---- DATA

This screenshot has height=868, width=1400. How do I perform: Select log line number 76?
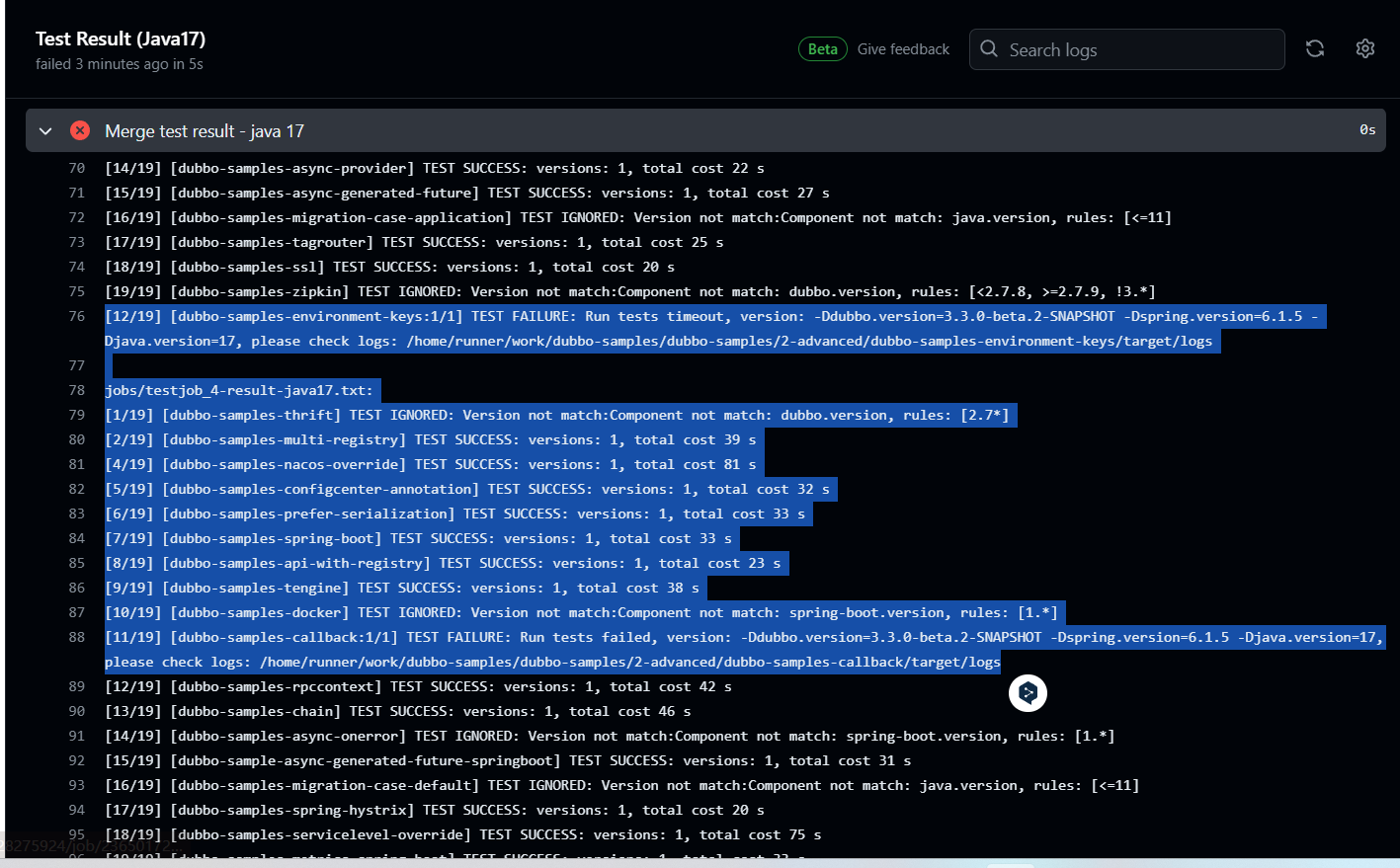(77, 316)
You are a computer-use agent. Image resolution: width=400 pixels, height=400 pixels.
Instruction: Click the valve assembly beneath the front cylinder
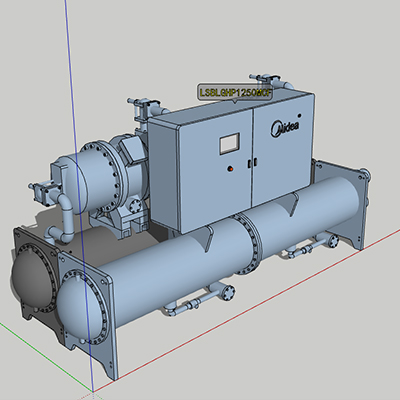201,298
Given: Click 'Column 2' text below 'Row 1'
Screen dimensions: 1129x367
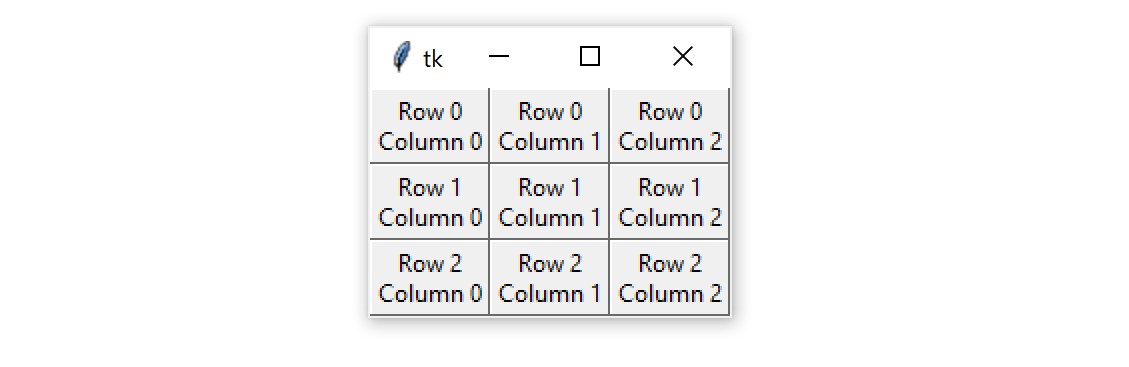Looking at the screenshot, I should [x=670, y=217].
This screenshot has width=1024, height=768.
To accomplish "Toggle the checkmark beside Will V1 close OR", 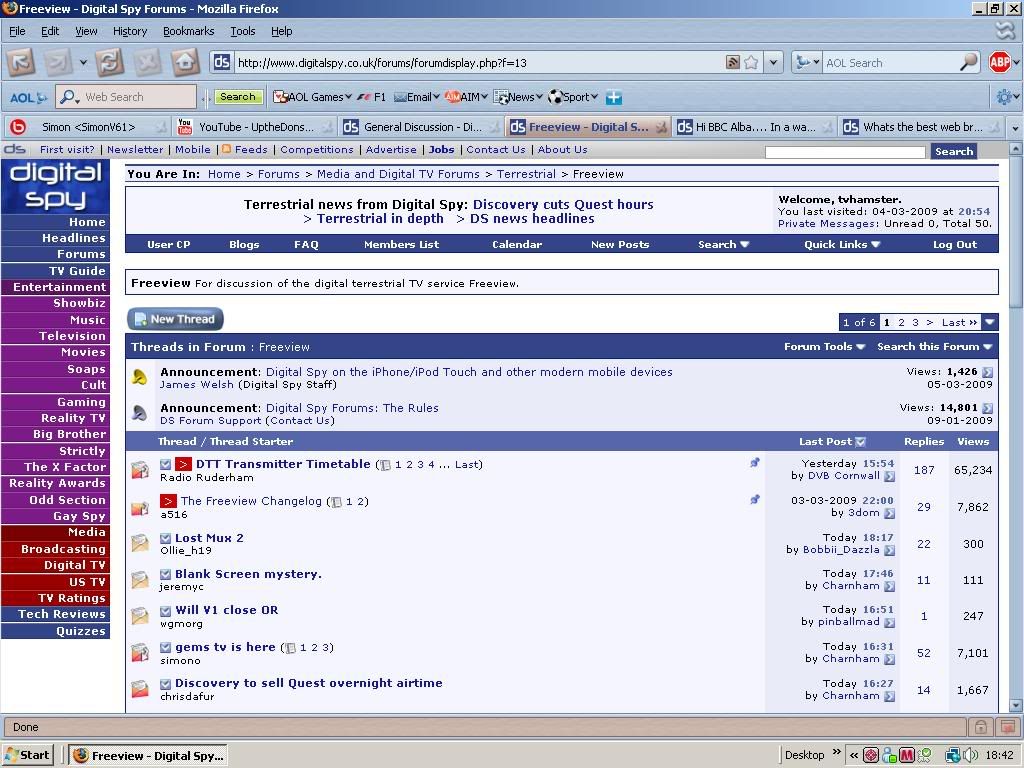I will pyautogui.click(x=166, y=610).

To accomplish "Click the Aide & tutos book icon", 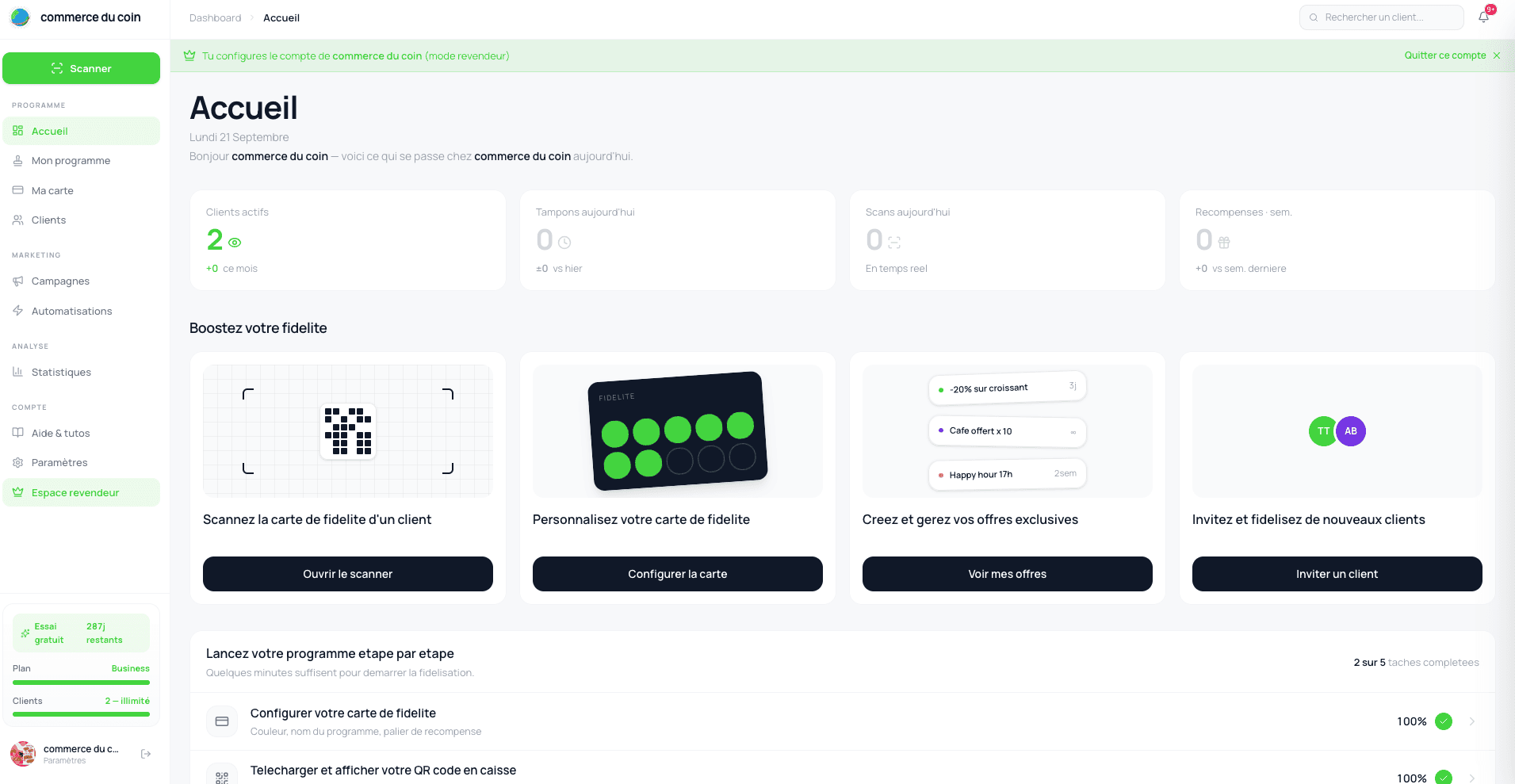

--------

(REQUIREMENT): Exactly as written, repeat the lines from the beginning of the entries up to and including the line with "You are a computer-use", but not the pictures.

(EXERCISE OUTPUT):
This screenshot has height=868, width=1400. How do I perform: Select log line number 76?
(77, 316)
You are a computer-use agent. Image resolution: width=400 pixels, height=400 pixels.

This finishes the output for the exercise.